Using recent fast food lawsuits as a jumping off point, Spurlock submits that if McDonald's food presents no health risk, as the company's legal statements attest, he should be able to eat it for a month and remain healthy. Specious reasoning at best, but it's sufficient to get the ball rolling.
Part of what makes this movie work so well is that Spurlock takes the experiment very seriously. He employs two specialists, a general practitioner, and a nutritionist to monitor his progress. He sets down very specific ground rules: Three squares a day. Try everything on the menu at least once. If an employee offers to super size an item, he must say yes.
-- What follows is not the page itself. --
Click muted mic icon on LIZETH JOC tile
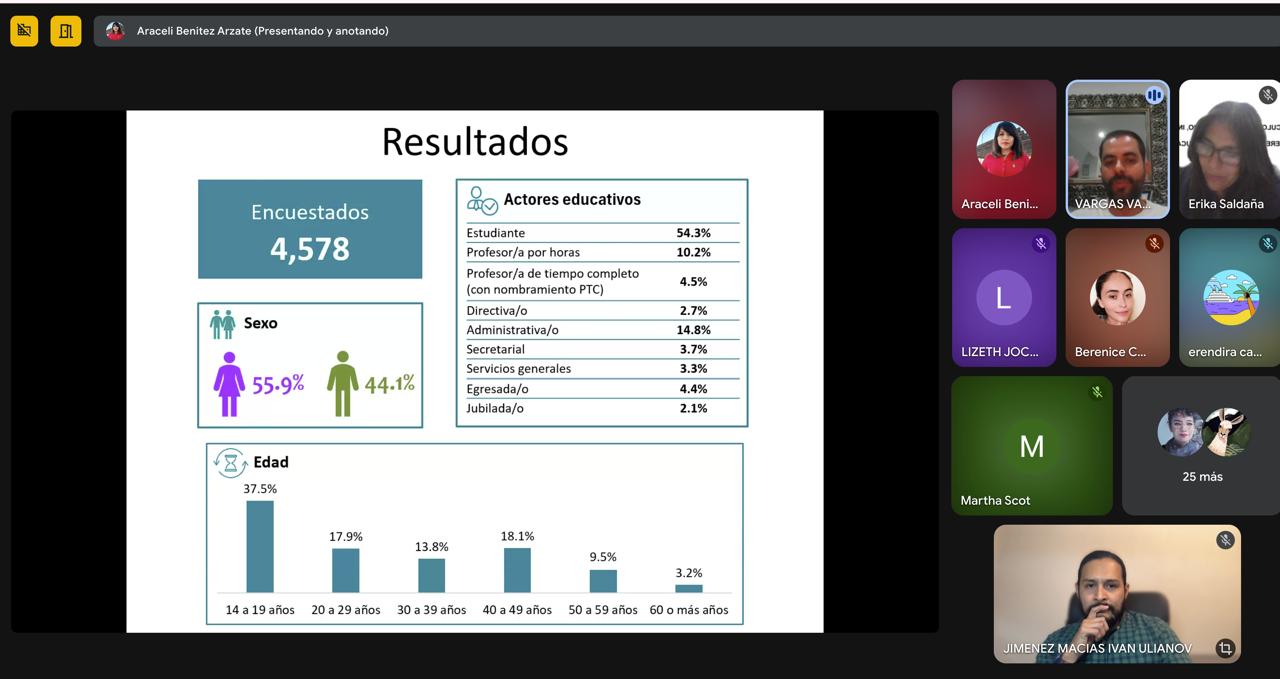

Initially, we share his excitement as he eats his "last supper," a nutritious meal served by his vegan chef girlfriend.
Things quickly turn unpleasant as the consequences become apparent. That Spurlock's health deteriorates is predictable, just how much and how rapidly is less so. Even his doctors are amazed that his liver is susceptible, noting that his diet is turning it into "pâté." Sexual and emotional side effects ensue, much to his girlfriend's dismay. What begins as a lark transforms into a dangerous exploit and the film's tone shifts accordingly.
Spurlock's candor is another crucial element in getting us to care about what he does to himself. His camera is unflinching. When a super-sized dinner makes him vomit, we see it. We bear witness to his rectal exam. When he takes us on a side excursion to investigate gastric bypasses, we see one - from the inside.
The director frequently takes time out from his own narrative to investigate the impact of fast food on children. He takes on school lunches, corporations' targeting of kids, and the ubiquity of branding (more children recognize Ronald McDonald than Jesus). He manages to stop short of declaring, "Will somebody please think of the children?" But his point is taken.
The cumulative impact of these reports is to suggest the importance of food beyond physical health. A school for juvenile delinquents sees less violence than a normal school after it switches to a healthier lunch program. Spurlock himself notes mood swings that correspond to his eating schedule.
Spurlock's easygoing manner and wry sense of humor help us root for him throughout. When a psychologist explains that many adults eat at McDonald's because they associate it with happy childhood memories, Spurlock jokes that when he and his future kids pass a McDonald's, he'll punch them in the face.
By its nature, the film presents largely anecdotal evidence to support its claims. Though not bereft of statistics, it remains vulnerable to scientific debunking, and in fact it has received a crush of attention lately from people who have tried similar experiments without ill effect as well as those who simply think Spurlock is a wuss. Regardless, Spurlock's argument remains compelling if for no other reason than that his targets are so easy: The influence of corporations, the national obsession with image, and the prioritizing of the bottom line over health concerns.
With Super Size Me, Spurlock puts a very human face on questions that concern the nation as a whole. That this face happens to be his own only makes the film more entertaining.
I haven't touched a Big Mac since. Reviewed at the 2004 Philadelphia Film Festival.
This harrowing film hits DVD with copious extras, including a commentary from Spurlock, extra interviews and deleted scenes, and an interview with the author of Fast Food Nation. Don't miss the three-minute "science experiment," which answers the question of what happens to McDonald's items after they spend 10 weeks in a mason jar. Disgusting.